4 thoughts on “The world needs a zero-tolerance policy on rape

  1. Why is this pervasive, evil misogyny allowed to proliferate?

    Simple answer for a simple question. Because YOU support misandry. Misogyny and misandry are two sides of the same coin. If you support either, you support both. So lets look at the facts. Yes, it is sad girl died. How about Bob, Steve, Larry and Gary? Is Rehbas death worse than the four of them combined? I don’t think so. The suicide rate for men is four times that of women, but it is the women victims that make the news. It is women victims that you talk about. It is male perpetrators you talk about. YOU are trivializing and marginalizing the experience of rape victims because they are men. YOU are supporting misandry. YOU are supporting misogyny.

    Why is the evil of misogyny allowed to proliferate? Because YOU are supporting it by supporting misandry.

    1. Thanks for your comment. You’ve certainly provided some good food for thought. However, I do not think that, by condemning acts of sexual violence committed by men toward women, it’s fair to label me as a misandrist. I am acutely aware of the damage that man-hating “feminazis” can cause and it’s sad that feminism, that potentially empowering movement that has done so much to improve women’s quality of life in the last few decades, is so often associated with man-hating. Feminism is ideally about equality, about women fighting for the same rights as the ones men get automatically, and consequently improving the world for both genders. If the male suicide rate is truly 4x more than that of women, that’s appalling and it means that there are some major issues happening that aren’t getting addressed. Those suicides, however, are likely not caused by rape and other acts of sexual violence because women have a lot more trouble inflicting that sort of violence on a man than vice versa. Men are committing suicide for other reasons that are no less important than Rehtaeh’s reason for doing so, but different.

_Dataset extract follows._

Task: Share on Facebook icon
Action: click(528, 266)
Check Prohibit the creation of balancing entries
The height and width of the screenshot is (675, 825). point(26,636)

  2. (I left a comment yesterday, but it disappeared into the ether somehow…?)
    You are so right about feminism being about equality for all groups that suffer repression or abuse. I read something last week I thought was right on. The author was making a point that while some women (in the US) are concerned with “leaning in” to break through the glass ceiling, so many women suffering horribly in developing nations are struggling to rise up off the dirt floor. I don’t know what we can do to help, but at the very least, we should be paying attention.
    Very nicely written post, on a very difficult and important topic.

    1. Hm, I never saw that other comment, so it truly did disappear into the ether! (I do enjoy hearing your feedback very much, so rest assured I would not have deleted it.) I’ve also been hearing a lot about that glass ceiling, what with top business women like Marissa Meyer and Sherly Sondberg talking about how women need to act more like men in order to achieve that success they crave. You’ve raised a good point, though, that perhaps we get overly preoccupied with the West and forget that there are still millions of women out there who are denied the most basic of rights, things that make our Western feminist issues seem less critical by comparison. Awareness is always the first step toward change.